Problem description: Every line in the entries that holds "click" should be identified and copied.

The data:
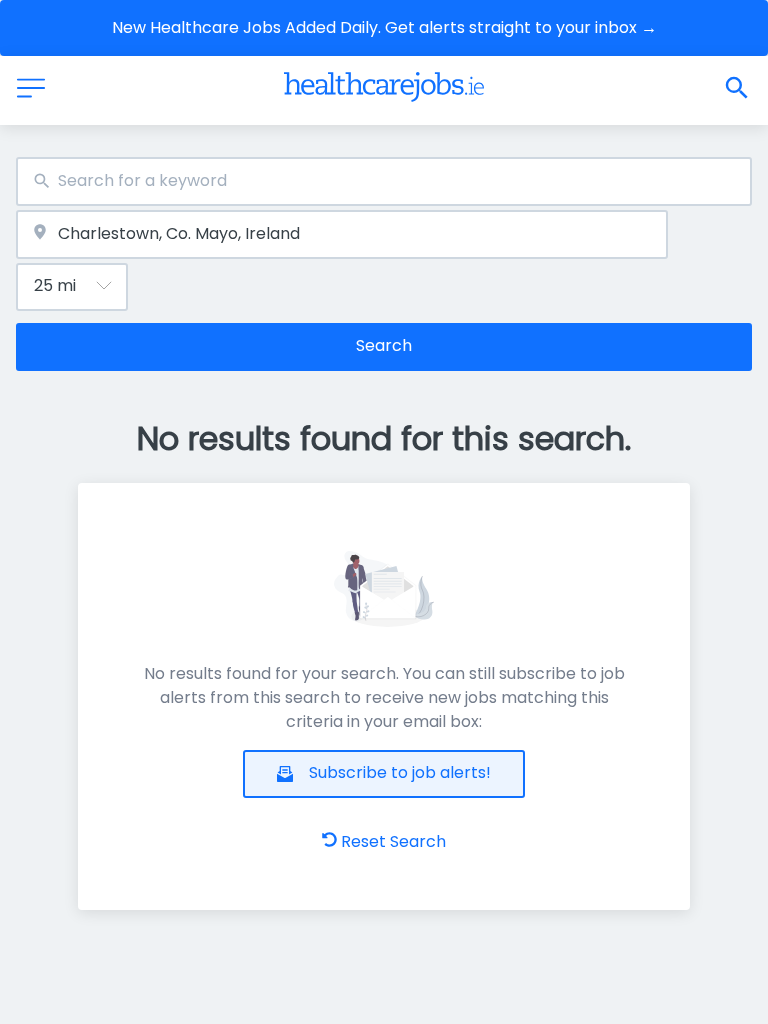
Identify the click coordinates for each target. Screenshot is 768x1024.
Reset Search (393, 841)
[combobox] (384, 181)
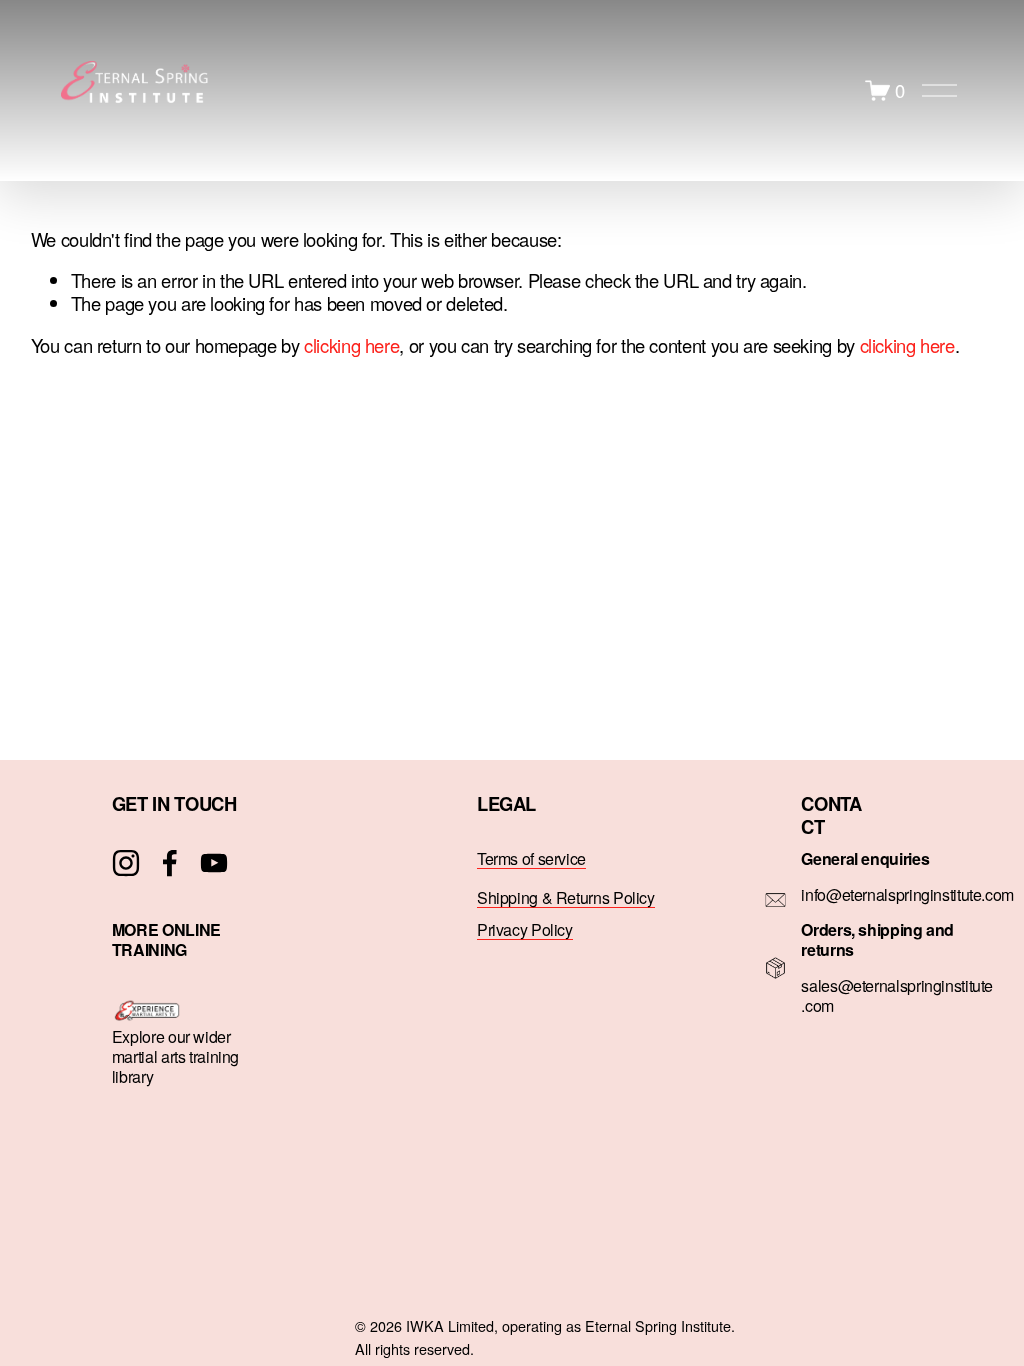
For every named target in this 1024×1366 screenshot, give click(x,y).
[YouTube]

* * *

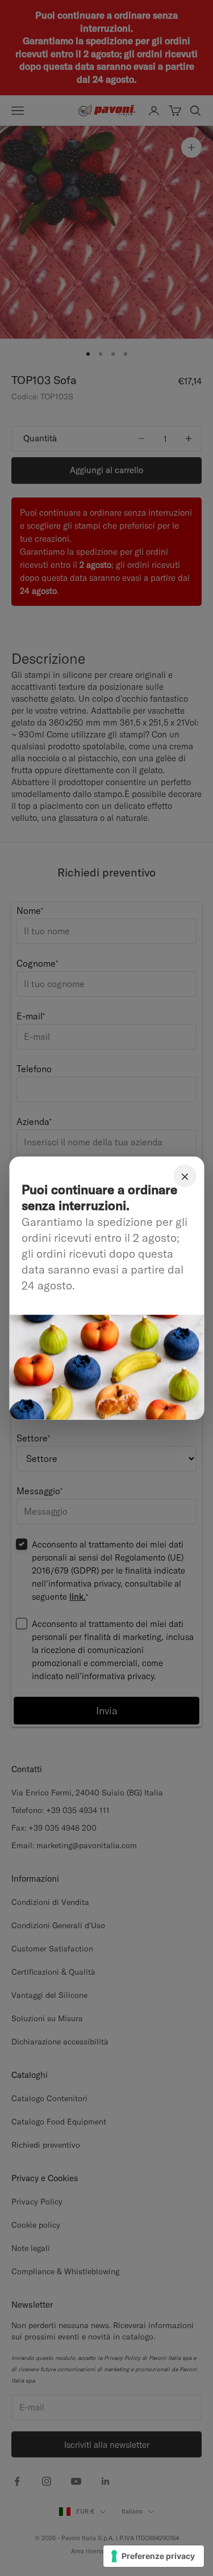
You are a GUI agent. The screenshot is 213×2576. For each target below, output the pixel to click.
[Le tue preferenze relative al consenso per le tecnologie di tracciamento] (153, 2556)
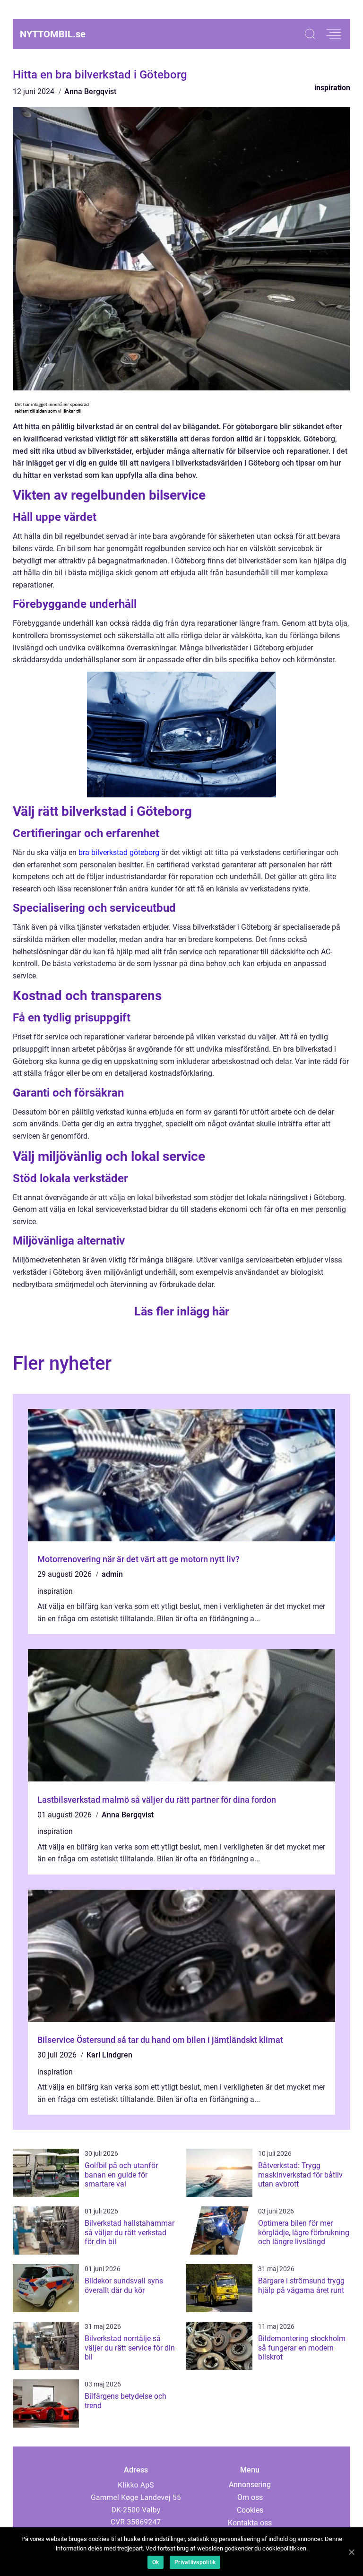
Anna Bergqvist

Exercise response:
Identify the click coordinates for each target. Screenshot is 768x1024.
For every named target in this 1024×1366 screenshot, give click(x,y).
You are a GUI agent. The screenshot is 213×2576. For each target below, output the pixel to click.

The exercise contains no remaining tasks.